Copy the material below line for line, keeping every character as it appears.
────
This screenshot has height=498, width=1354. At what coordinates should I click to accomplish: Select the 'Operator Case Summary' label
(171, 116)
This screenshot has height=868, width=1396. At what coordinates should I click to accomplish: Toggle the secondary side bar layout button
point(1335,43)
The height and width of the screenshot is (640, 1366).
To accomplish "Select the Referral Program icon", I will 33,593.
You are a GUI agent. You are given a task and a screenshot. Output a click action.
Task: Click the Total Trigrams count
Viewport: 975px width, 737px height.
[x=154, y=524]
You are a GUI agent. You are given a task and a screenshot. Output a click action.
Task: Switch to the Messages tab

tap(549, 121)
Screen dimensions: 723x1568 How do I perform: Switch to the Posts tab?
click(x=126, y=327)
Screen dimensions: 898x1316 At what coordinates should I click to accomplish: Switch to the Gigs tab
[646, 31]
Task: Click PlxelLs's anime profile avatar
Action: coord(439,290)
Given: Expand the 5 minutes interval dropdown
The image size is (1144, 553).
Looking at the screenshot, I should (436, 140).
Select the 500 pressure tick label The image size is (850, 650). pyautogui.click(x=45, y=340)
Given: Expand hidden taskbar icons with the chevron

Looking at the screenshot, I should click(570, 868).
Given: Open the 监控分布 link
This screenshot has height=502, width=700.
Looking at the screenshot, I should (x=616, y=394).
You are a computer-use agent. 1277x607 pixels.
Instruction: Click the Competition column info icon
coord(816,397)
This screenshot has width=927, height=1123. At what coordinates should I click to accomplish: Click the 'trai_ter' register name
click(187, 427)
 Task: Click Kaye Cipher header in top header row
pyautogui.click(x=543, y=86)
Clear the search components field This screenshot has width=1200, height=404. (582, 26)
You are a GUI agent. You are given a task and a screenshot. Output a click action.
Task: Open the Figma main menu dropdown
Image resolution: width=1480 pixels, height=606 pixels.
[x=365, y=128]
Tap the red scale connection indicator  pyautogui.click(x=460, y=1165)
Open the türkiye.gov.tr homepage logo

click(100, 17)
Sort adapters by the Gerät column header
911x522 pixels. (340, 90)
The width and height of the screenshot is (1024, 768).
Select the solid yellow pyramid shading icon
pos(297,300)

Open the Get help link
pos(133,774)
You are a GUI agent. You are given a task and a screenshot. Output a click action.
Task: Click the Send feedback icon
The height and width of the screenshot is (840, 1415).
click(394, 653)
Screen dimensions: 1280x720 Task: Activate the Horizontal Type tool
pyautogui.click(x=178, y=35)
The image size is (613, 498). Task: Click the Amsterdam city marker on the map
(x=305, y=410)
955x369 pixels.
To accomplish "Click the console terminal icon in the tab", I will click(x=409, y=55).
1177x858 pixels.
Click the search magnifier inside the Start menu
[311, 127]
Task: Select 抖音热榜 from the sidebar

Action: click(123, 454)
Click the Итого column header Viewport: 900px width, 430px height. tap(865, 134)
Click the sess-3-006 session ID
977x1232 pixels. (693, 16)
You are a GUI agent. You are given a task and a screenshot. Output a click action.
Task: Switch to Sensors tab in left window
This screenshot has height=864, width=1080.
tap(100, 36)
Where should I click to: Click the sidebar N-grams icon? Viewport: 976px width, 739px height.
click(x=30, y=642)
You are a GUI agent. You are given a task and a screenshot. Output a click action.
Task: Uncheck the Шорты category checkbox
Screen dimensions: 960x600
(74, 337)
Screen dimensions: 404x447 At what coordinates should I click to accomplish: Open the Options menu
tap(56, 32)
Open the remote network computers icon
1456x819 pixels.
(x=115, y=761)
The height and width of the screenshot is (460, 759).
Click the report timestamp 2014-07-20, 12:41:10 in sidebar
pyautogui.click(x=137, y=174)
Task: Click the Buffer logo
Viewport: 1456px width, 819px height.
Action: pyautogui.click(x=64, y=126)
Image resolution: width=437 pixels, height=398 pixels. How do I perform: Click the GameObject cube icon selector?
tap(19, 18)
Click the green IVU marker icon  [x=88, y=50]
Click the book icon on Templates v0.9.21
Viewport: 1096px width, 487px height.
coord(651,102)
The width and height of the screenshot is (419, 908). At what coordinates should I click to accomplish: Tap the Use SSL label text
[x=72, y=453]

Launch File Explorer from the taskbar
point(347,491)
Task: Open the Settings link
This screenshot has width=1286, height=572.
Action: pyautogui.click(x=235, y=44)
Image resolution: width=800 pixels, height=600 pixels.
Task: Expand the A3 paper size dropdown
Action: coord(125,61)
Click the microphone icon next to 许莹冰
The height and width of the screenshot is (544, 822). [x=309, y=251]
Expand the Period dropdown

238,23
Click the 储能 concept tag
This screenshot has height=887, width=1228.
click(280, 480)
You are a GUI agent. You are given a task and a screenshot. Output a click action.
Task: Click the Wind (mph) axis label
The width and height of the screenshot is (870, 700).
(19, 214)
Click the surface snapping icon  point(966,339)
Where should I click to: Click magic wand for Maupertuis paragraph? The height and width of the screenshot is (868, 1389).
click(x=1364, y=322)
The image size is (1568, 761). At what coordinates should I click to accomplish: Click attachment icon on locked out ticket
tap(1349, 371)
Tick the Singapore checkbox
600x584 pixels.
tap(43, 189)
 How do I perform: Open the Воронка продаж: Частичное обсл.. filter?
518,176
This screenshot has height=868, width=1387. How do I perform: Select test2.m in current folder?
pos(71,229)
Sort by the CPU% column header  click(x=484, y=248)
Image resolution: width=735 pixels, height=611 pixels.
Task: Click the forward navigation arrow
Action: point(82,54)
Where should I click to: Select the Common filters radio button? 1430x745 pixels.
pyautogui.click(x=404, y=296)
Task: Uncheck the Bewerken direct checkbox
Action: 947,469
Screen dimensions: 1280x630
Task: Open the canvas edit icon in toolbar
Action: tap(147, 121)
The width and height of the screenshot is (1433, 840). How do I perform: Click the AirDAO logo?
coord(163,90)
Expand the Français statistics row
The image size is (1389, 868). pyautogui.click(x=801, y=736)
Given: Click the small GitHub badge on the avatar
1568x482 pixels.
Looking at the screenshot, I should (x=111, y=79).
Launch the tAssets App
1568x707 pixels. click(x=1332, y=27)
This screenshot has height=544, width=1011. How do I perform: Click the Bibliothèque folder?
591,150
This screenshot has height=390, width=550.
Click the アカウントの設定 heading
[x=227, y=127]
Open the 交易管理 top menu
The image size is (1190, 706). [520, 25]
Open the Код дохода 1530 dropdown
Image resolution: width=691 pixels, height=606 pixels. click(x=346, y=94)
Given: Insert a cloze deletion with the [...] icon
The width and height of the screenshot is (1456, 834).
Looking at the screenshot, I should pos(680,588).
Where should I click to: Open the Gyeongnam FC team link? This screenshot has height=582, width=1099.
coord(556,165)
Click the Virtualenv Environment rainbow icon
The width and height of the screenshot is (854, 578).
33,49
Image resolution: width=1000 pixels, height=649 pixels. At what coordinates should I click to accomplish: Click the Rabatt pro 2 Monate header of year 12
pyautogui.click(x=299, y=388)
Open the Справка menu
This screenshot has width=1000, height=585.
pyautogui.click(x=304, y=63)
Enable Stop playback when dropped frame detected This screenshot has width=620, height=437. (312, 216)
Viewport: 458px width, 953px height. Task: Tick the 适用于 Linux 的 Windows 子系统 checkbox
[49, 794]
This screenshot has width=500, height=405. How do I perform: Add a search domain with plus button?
────
### EXERCISE RESPONSE
This screenshot has height=498, width=1354. At what coordinates should I click to accomplish: Select the 'Operator Case Summary' label
(171, 116)
This screenshot has height=868, width=1396. At what coordinates should I click to accomplish: Toggle the secondary side bar layout button
point(1335,43)
The height and width of the screenshot is (640, 1366).
To accomplish "Select the Referral Program icon", I will 33,593.
You are a GUI agent. You are given a task and a screenshot. Output a click action.
Task: Click the Total Trigrams count
Viewport: 975px width, 737px height.
[x=154, y=524]
You are a GUI agent. You are given a task and a screenshot. Output a click action.
Task: Switch to the Messages tab

tap(549, 121)
Screen dimensions: 723x1568 How do I perform: Switch to the Posts tab?
click(x=126, y=327)
Screen dimensions: 898x1316 At what coordinates should I click to accomplish: Switch to the Gigs tab
[646, 31]
Task: Click PlxelLs's anime profile avatar
Action: coord(439,290)
Given: Expand the 5 minutes interval dropdown
The image size is (1144, 553).
Looking at the screenshot, I should (436, 140).
Select the 500 pressure tick label The image size is (850, 650). pyautogui.click(x=45, y=340)
Given: Expand hidden taskbar icons with the chevron

Looking at the screenshot, I should click(570, 868).
Given: Open the 监控分布 link
This screenshot has height=502, width=700.
Looking at the screenshot, I should (x=616, y=394).
You are a computer-use agent. 1277x607 pixels.
Instruction: Click the Competition column info icon
coord(816,397)
This screenshot has width=927, height=1123. At what coordinates should I click to accomplish: Click the 'trai_ter' register name
click(187, 427)
 Task: Click Kaye Cipher header in top header row
pyautogui.click(x=543, y=86)
Clear the search components field This screenshot has width=1200, height=404. (582, 26)
You are a GUI agent. You are given a task and a screenshot. Output a click action.
Task: Open the Figma main menu dropdown
Image resolution: width=1480 pixels, height=606 pixels.
[x=365, y=128]
Tap the red scale connection indicator  pyautogui.click(x=460, y=1165)
Open the türkiye.gov.tr homepage logo

click(100, 17)
Sort adapters by the Gerät column header
911x522 pixels. (340, 90)
The width and height of the screenshot is (1024, 768).
Select the solid yellow pyramid shading icon
pos(297,300)

Open the Get help link
pos(133,774)
You are a GUI agent. You are given a task and a screenshot. Output a click action.
Task: Click the Send feedback icon
The height and width of the screenshot is (840, 1415).
click(394, 653)
Screen dimensions: 1280x720 Task: Activate the Horizontal Type tool
pyautogui.click(x=178, y=35)
The image size is (613, 498). Task: Click the Amsterdam city marker on the map
(x=305, y=410)
955x369 pixels.
To accomplish "Click the console terminal icon in the tab", I will click(x=409, y=55).
1177x858 pixels.
Click the search magnifier inside the Start menu
[311, 127]
Task: Select 抖音热榜 from the sidebar

Action: click(123, 454)
Click the Итого column header Viewport: 900px width, 430px height. tap(865, 134)
Click the sess-3-006 session ID
977x1232 pixels. (693, 16)
You are a GUI agent. You are given a task and a screenshot. Output a click action.
Task: Switch to Sensors tab in left window
This screenshot has height=864, width=1080.
tap(100, 36)
Where should I click to: Click the sidebar N-grams icon? Viewport: 976px width, 739px height.
click(x=30, y=642)
You are a GUI agent. You are given a task and a screenshot. Output a click action.
Task: Uncheck the Шорты category checkbox
Screen dimensions: 960x600
(74, 337)
Screen dimensions: 404x447 At what coordinates should I click to accomplish: Open the Options menu
tap(56, 32)
Open the remote network computers icon
1456x819 pixels.
(x=115, y=761)
The height and width of the screenshot is (460, 759).
Click the report timestamp 2014-07-20, 12:41:10 in sidebar
pyautogui.click(x=137, y=174)
Task: Click the Buffer logo
Viewport: 1456px width, 819px height.
Action: pyautogui.click(x=64, y=126)
Image resolution: width=437 pixels, height=398 pixels. How do I perform: Click the GameObject cube icon selector?
tap(19, 18)
Click the green IVU marker icon  [x=88, y=50]
Click the book icon on Templates v0.9.21
Viewport: 1096px width, 487px height.
coord(651,102)
The width and height of the screenshot is (419, 908). At what coordinates should I click to accomplish: Tap the Use SSL label text
[x=72, y=453]

Launch File Explorer from the taskbar
point(347,491)
Task: Open the Settings link
This screenshot has width=1286, height=572.
Action: pyautogui.click(x=235, y=44)
Image resolution: width=800 pixels, height=600 pixels.
Task: Expand the A3 paper size dropdown
Action: coord(125,61)
Click the microphone icon next to 许莹冰
The height and width of the screenshot is (544, 822). [x=309, y=251]
Expand the Period dropdown

238,23
Click the 储能 concept tag
This screenshot has height=887, width=1228.
click(280, 480)
You are a GUI agent. You are given a task and a screenshot. Output a click action.
Task: Click the Wind (mph) axis label
The width and height of the screenshot is (870, 700).
(19, 214)
Click the surface snapping icon  point(966,339)
Where should I click to: Click magic wand for Maupertuis paragraph? The height and width of the screenshot is (868, 1389).
click(x=1364, y=322)
The image size is (1568, 761). At what coordinates should I click to accomplish: Click attachment icon on locked out ticket
tap(1349, 371)
Tick the Singapore checkbox
600x584 pixels.
tap(43, 189)
 How do I perform: Open the Воронка продаж: Частичное обсл.. filter?
518,176
This screenshot has height=868, width=1387. How do I perform: Select test2.m in current folder?
pos(71,229)
Sort by the CPU% column header  click(x=484, y=248)
Image resolution: width=735 pixels, height=611 pixels.
Task: Click the forward navigation arrow
Action: point(82,54)
Where should I click to: Select the Common filters radio button? 1430x745 pixels.
pyautogui.click(x=404, y=296)
Task: Uncheck the Bewerken direct checkbox
Action: 947,469
Screen dimensions: 1280x630
Task: Open the canvas edit icon in toolbar
Action: tap(147, 121)
The width and height of the screenshot is (1433, 840). How do I perform: Click the AirDAO logo?
coord(163,90)
Expand the Français statistics row
The image size is (1389, 868). pyautogui.click(x=801, y=736)
Given: Click the small GitHub badge on the avatar
1568x482 pixels.
Looking at the screenshot, I should (x=111, y=79).
Launch the tAssets App
1568x707 pixels. click(x=1332, y=27)
This screenshot has height=544, width=1011. How do I perform: Click the Bibliothèque folder?
591,150
This screenshot has height=390, width=550.
Click the アカウントの設定 heading
[x=227, y=127]
Open the 交易管理 top menu
The image size is (1190, 706). [520, 25]
Open the Код дохода 1530 dropdown
Image resolution: width=691 pixels, height=606 pixels. click(x=346, y=94)
Given: Insert a cloze deletion with the [...] icon
The width and height of the screenshot is (1456, 834).
Looking at the screenshot, I should pos(680,588).
Where should I click to: Open the Gyeongnam FC team link? This screenshot has height=582, width=1099.
coord(556,165)
Click the Virtualenv Environment rainbow icon
The width and height of the screenshot is (854, 578).
33,49
Image resolution: width=1000 pixels, height=649 pixels. At what coordinates should I click to accomplish: Click the Rabatt pro 2 Monate header of year 12
pyautogui.click(x=299, y=388)
Open the Справка menu
This screenshot has width=1000, height=585.
pyautogui.click(x=304, y=63)
Enable Stop playback when dropped frame detected This screenshot has width=620, height=437. (312, 216)
Viewport: 458px width, 953px height. Task: Tick the 适用于 Linux 的 Windows 子系统 checkbox
[49, 794]
This screenshot has width=500, height=405. How do I perform: Add a search domain with plus button?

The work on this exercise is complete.